# Does anybody use bird brooders for cockatiel chicks?



## crazy4tiels88 (Aug 10, 2008)

I handfeed baby cockatiels and will be possibly breeding again this summer or fall! Do any of ya use bird brooders? I saw some for sale near me for $50 they are the white ones that have glass front. I have always used a 10 gallon tank with light but they sometimes get hot so i am wondering if i should buy a bird brooder? Thanks


----------



## Debbie05 (Feb 9, 2010)

That seems like a good price. I have never used 1. I use a heating pad under a tupperware container.


----------



## birdieness (Jul 28, 2007)

i have one but i don't really think i need it. Its from AviTech. Keeps its heat well but you have to monitier the humity and such. I like it though


----------



## srtiels (May 1, 2009)

I have never used a brooder, and make do with what I have.


----------



## crazy4tiels88 (Aug 10, 2008)

Yea Srtiels thats what i do and yea the brooders are avitechs but i don't know if i will get one or not usally i just use fishtank with a small heat lamp on it for 3 week old chicks cause i don't pull mine till they are at least 3 weeks old to feed!


----------



## tielfan (Aug 31, 2008)

> I have never used a brooder, and make do with what I have.

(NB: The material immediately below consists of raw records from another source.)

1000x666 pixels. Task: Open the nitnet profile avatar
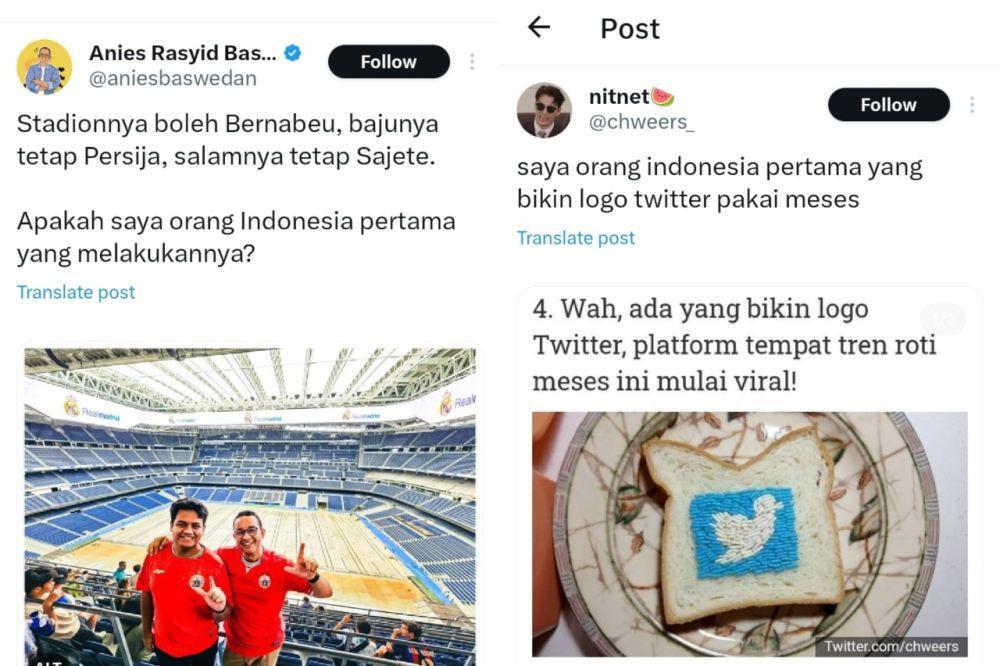pyautogui.click(x=544, y=110)
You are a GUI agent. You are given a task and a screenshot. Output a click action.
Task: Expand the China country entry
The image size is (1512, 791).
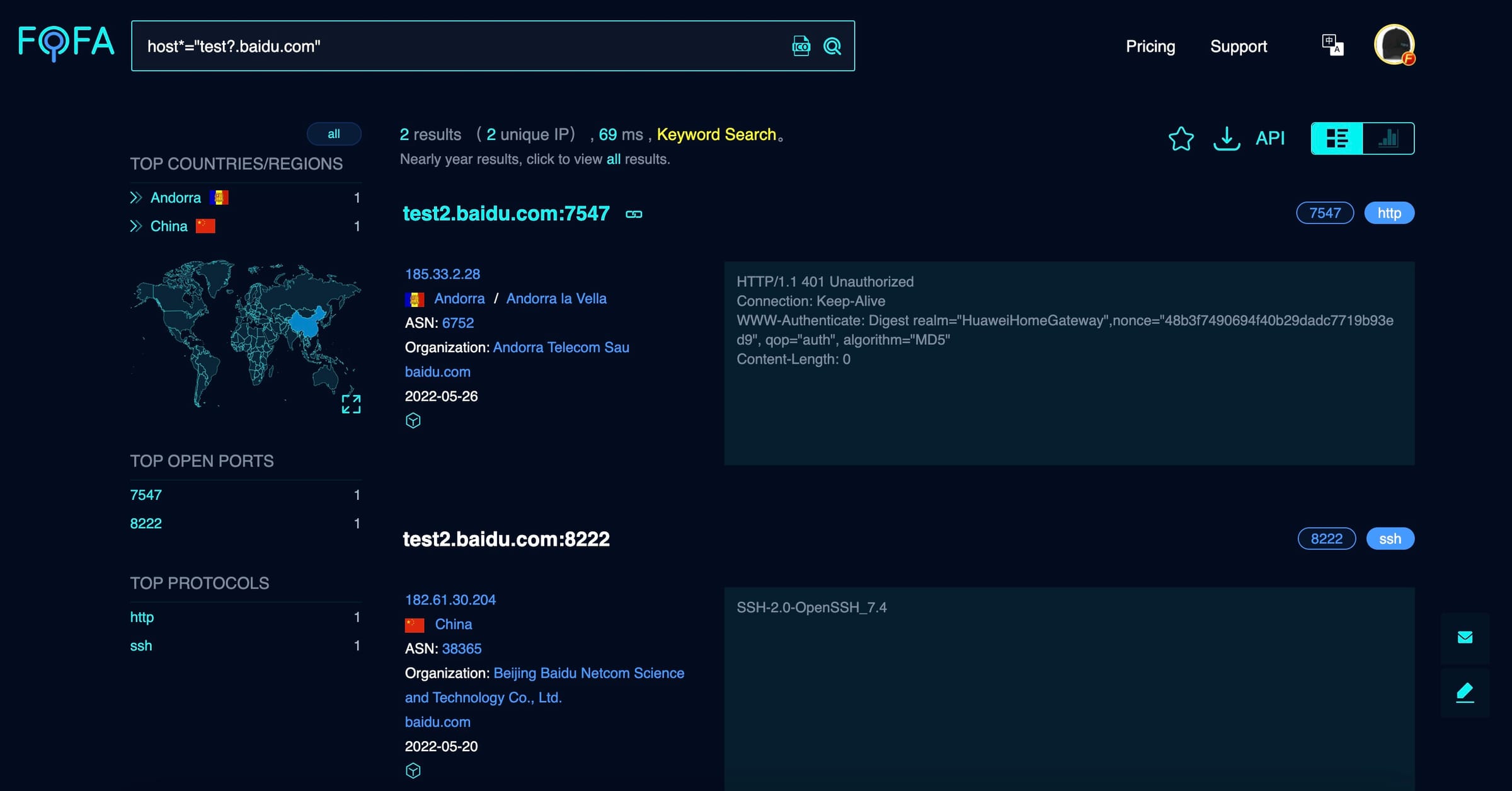point(136,226)
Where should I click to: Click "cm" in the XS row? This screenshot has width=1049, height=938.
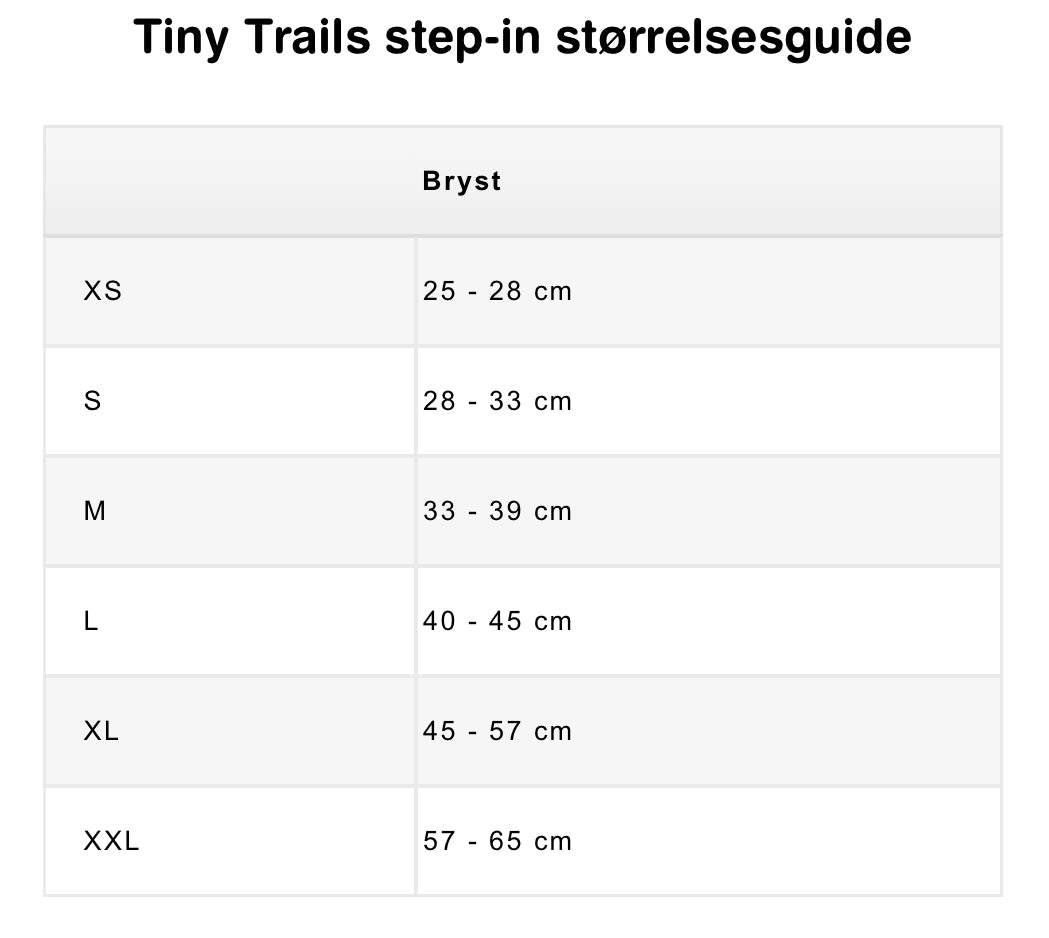coord(553,291)
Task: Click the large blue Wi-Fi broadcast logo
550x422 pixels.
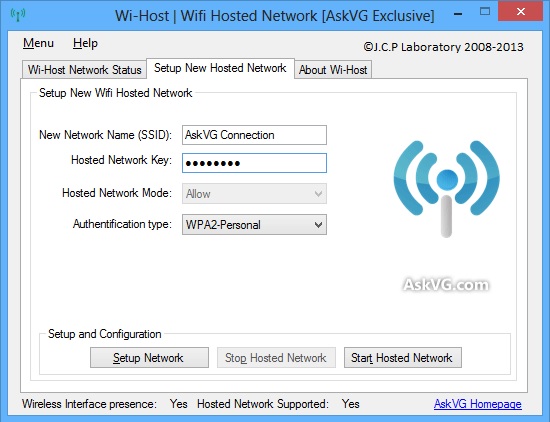Action: [447, 189]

I love the "babies in a drawer" concept!


----------



## Debbie05 (Feb 9, 2010)

Some great Ideas srtiels never thought of just using a box.


----------



## roxy culver (May 27, 2010)

> I love the "babies in a drawer" concept!


Tielfan I do too...I might have to get one of those to have around just in case there are any issues this season!


----------